Finding a sum of $1+\frac{1}{4\cdot2^{4}}+\frac{1}{7\cdot2^{7}}+\frac{1}{10\cdot2^{10}}+\cdots$
To apply a discrete Fourier transform to Taylor series of $-\log(1-x)$ is a good idea.
Since
$$ -\log(1-x)=\sum_{n\geq 1}\frac{x^n}{n} $$
we have
$$ \sum_{n\geq 0}\frac{x^{3n+1}}{3n+1} = \int_{0}^{x}\frac{dt}{1-t^3}\\= -\frac{1}{3}\log(1-x)+\frac{1}{18} \left(-\sqrt{3} \pi +6 \sqrt{3} \arctan\left(\frac{1+2 x}{\sqrt{3}}\right)+3 \log\left(1+x+x^2\right)\right) $$
and by evaluating at $x=\frac{1}{2}$ it follows that
$$ \sum_{n\geq 0}\frac{1}{(3n+1)2^{3n+1}}=\frac{1}{2}\,\phantom{}_2 F_1\left(\frac{1}{3},1;\frac{4}{3};\frac{1}{8}\right)= \color{red}{\frac{1}{18} \left[-\pi\sqrt{3}+6 \sqrt{3} \arcsin\left(\frac{2}{\sqrt 7}\right)+3 \log(7)\right]}$$
Similar to the answer by Jack D'Aurizio and yours, but let $$f(x) = \sum_{n=0}^\infty \frac{1}{3n+1}\cdot x^{3n+1}\implies f'(x) = \sum_{n=0}^\infty x^{3n} =\frac{1}{1-x^3}$$ Hence, $$f(x) = \int\frac{1}{1-x^3}dx = \frac{1}{6}\left(\ln(x^2+x+1)-2\ln(1-x)+2\sqrt{3}\arctan\left(\frac{2x+1}{\sqrt{3}}\right)\right)+C$$ Because $f(0)=0$ we have $C = -\frac{\sqrt{3}}{18}\pi$. We get our result by noticing that our result is $\frac{1}{2}+f\left(\frac{1}{2}\right)$, which is approximately $1.016849...$.
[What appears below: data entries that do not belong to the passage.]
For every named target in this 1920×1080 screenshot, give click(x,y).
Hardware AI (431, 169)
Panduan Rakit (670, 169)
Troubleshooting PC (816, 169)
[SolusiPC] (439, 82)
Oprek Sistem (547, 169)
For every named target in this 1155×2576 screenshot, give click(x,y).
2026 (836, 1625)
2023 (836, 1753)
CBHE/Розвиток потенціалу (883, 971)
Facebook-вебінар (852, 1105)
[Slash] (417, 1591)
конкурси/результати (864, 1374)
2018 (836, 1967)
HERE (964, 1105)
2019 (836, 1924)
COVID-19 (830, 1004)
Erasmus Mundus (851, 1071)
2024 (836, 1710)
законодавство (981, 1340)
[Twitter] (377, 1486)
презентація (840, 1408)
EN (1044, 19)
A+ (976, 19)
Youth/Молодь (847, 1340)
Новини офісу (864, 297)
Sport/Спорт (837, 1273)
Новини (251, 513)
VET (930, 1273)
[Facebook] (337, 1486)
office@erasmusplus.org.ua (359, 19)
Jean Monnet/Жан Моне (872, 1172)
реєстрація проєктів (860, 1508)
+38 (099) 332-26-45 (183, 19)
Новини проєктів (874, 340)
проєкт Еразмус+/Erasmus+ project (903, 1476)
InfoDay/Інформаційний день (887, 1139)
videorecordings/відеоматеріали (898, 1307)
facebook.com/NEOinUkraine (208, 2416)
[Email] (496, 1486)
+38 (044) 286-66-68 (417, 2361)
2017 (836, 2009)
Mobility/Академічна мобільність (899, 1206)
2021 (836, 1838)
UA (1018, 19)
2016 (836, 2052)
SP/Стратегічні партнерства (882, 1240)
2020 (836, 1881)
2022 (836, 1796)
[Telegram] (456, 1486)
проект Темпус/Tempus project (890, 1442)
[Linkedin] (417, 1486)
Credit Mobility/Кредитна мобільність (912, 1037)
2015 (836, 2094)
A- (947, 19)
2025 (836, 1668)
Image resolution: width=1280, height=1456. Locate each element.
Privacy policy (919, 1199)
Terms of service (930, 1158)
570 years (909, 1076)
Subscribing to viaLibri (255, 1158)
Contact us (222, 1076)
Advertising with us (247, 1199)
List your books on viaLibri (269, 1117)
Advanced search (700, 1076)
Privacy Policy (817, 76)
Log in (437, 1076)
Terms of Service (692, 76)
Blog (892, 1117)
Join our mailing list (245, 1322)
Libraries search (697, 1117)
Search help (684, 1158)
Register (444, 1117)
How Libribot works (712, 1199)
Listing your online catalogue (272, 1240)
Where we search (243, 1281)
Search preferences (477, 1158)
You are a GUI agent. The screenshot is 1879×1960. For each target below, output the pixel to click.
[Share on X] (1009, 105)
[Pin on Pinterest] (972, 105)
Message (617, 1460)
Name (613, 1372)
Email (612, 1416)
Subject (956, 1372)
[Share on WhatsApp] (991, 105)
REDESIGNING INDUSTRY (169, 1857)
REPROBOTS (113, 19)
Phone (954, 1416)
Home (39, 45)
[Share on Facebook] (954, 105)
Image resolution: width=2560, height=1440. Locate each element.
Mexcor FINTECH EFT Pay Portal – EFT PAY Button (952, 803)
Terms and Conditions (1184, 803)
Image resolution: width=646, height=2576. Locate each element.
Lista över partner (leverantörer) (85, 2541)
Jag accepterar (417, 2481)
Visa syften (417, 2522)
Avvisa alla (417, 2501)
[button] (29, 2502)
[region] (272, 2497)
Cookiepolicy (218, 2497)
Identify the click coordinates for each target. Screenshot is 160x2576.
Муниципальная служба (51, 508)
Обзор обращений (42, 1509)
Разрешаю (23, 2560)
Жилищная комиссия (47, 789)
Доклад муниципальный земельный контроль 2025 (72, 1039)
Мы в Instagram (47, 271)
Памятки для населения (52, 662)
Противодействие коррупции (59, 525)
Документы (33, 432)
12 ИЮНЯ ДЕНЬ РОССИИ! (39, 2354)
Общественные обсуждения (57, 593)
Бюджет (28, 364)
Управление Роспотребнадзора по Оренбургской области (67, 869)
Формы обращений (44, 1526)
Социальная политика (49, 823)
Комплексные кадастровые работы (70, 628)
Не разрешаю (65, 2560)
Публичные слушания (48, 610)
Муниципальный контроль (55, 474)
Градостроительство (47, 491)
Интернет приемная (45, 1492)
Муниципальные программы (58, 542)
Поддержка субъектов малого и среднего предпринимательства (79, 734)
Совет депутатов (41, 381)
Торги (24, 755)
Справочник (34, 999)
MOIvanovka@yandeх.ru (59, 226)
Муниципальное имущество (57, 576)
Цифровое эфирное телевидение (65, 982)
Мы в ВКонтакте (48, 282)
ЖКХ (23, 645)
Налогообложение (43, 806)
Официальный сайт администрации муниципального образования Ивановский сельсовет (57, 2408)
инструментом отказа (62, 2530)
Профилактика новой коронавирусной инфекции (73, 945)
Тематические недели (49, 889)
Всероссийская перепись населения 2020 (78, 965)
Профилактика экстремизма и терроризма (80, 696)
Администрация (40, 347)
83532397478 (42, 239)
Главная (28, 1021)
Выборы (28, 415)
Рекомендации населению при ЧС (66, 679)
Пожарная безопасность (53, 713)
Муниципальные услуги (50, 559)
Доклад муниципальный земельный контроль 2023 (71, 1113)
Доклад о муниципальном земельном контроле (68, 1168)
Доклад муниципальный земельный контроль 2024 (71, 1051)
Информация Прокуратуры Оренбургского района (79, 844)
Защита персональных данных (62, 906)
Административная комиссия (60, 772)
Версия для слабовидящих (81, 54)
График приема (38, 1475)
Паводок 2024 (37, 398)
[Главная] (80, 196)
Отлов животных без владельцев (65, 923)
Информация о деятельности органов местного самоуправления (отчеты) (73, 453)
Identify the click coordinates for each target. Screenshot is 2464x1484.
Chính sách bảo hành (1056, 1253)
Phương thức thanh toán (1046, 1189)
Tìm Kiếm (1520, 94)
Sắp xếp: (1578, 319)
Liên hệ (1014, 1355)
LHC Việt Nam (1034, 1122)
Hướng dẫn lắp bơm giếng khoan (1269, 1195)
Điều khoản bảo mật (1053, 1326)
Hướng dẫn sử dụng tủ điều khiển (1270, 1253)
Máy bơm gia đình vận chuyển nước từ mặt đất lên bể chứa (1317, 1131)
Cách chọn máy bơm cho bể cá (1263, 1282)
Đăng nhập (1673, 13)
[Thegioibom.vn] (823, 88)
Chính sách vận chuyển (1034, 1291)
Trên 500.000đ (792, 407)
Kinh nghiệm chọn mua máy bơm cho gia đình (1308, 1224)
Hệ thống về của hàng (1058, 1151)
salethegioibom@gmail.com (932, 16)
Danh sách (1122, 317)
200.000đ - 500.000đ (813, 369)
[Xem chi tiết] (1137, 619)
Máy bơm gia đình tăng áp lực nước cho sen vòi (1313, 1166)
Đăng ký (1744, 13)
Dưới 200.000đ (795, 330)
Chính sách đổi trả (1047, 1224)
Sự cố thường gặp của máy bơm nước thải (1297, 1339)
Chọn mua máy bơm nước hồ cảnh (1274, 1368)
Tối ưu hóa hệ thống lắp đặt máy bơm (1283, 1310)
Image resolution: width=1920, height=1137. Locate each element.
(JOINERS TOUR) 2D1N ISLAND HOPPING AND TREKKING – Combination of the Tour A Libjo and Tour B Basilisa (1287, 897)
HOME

Sometimes when faced by one of these "sections" of a well-known series it helps to think "roots of unity". The other solutions given here are surely the way to go in this case, but it's worth knowing the generic technique, so here goes.
Let $G(x)=\sum_0^\infty \frac{x^{n+1}}{n+1}$ we see that we want "one-third" of this series. So with $\omega:=\exp{\frac{2\pi}{3}}$ we have that the given series is the value at $x=\frac{1}{2}$ of $$\frac{1}{3}\left[G(x)+\omega^2\ G(\omega x)+ \omega\ G(\omega^2 x)\right].$$ We'd get a couple of other series by taking the other obvious multipliers, $(1,1,1)$ and $(1,\omega,\omega^2)$.
As $G(x)=\log (1-x)$ there's then nothing left to do apart from some tedious arithmetic evaluating the modulus and argument of things like $1-\frac{1}{2}\omega$.